**Task to complete**
The result should be the lines from the one holding "Instruction: Open controller" to the final line of the records below, repeated exactly and with no pictures.

**Data to process**
--
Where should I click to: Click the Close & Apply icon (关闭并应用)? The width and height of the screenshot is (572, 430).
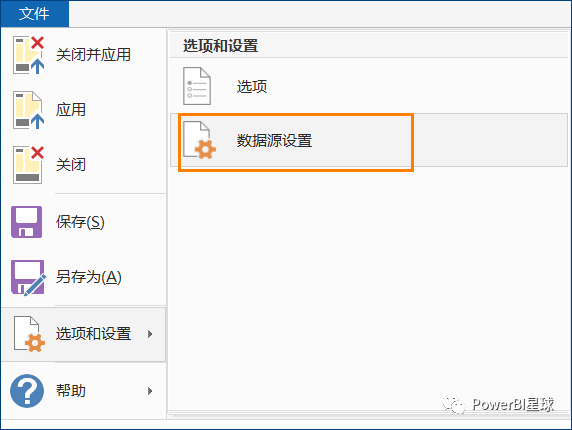[x=28, y=55]
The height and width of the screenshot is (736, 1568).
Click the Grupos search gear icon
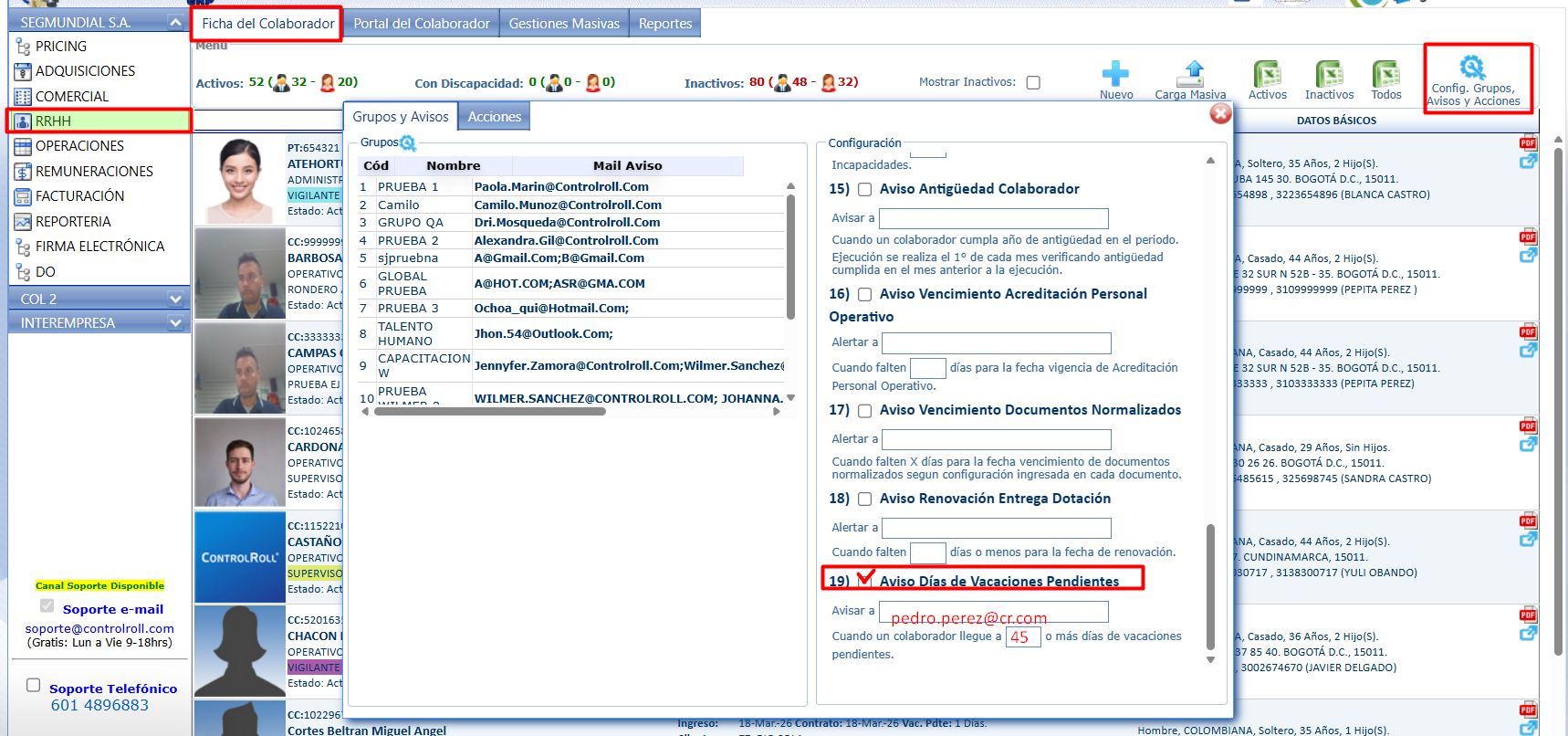tap(408, 143)
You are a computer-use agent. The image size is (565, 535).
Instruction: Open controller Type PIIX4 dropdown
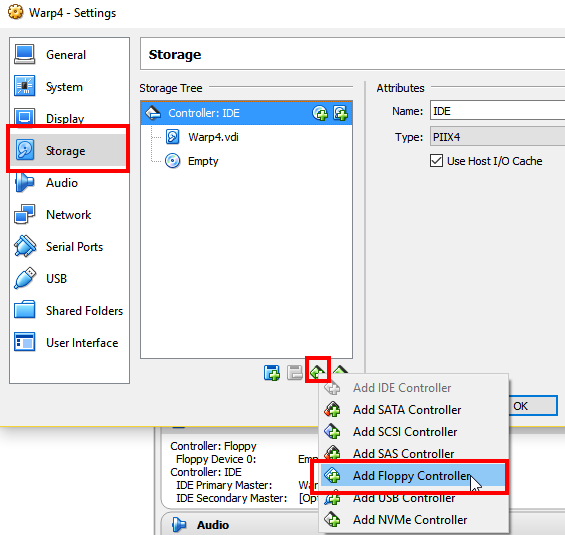(x=497, y=137)
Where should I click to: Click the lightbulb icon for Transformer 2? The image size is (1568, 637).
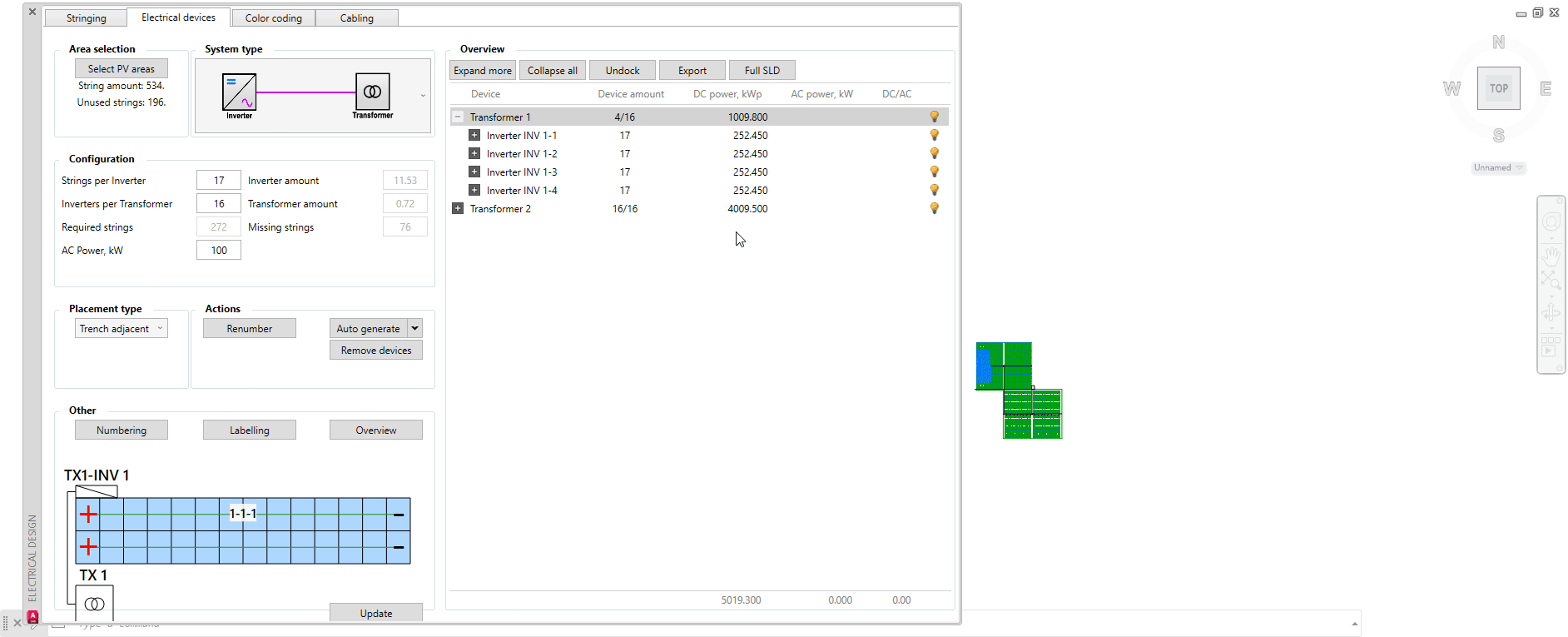point(934,209)
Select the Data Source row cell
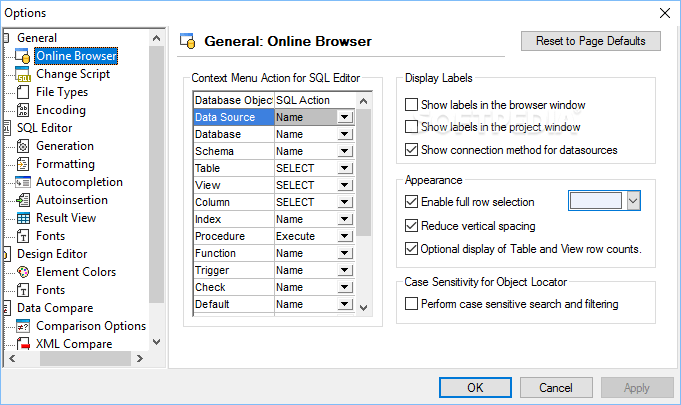The width and height of the screenshot is (681, 405). click(x=232, y=118)
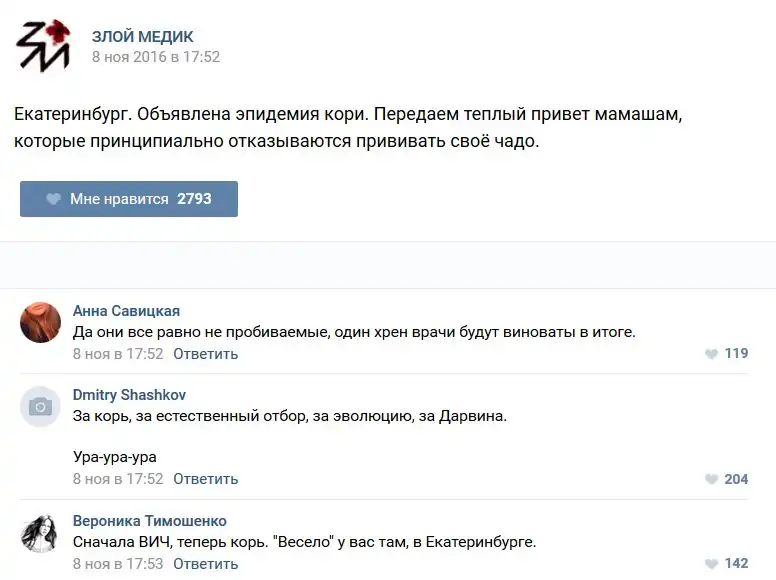The image size is (776, 580).
Task: Open the ЗЛОЙ МЕДИК group page link
Action: click(142, 37)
--
**Written response**
Instruction: Open controller Type PIIX4 dropdown
(x=497, y=137)
Where should I click to: Click the lightbulb icon for Transformer 2? The image size is (1568, 637).
point(934,209)
Select the Data Source row cell
The width and height of the screenshot is (681, 405). click(x=232, y=118)
The image size is (776, 580).
Task: Open the ЗЛОЙ МЕДИК group page link
Action: click(142, 37)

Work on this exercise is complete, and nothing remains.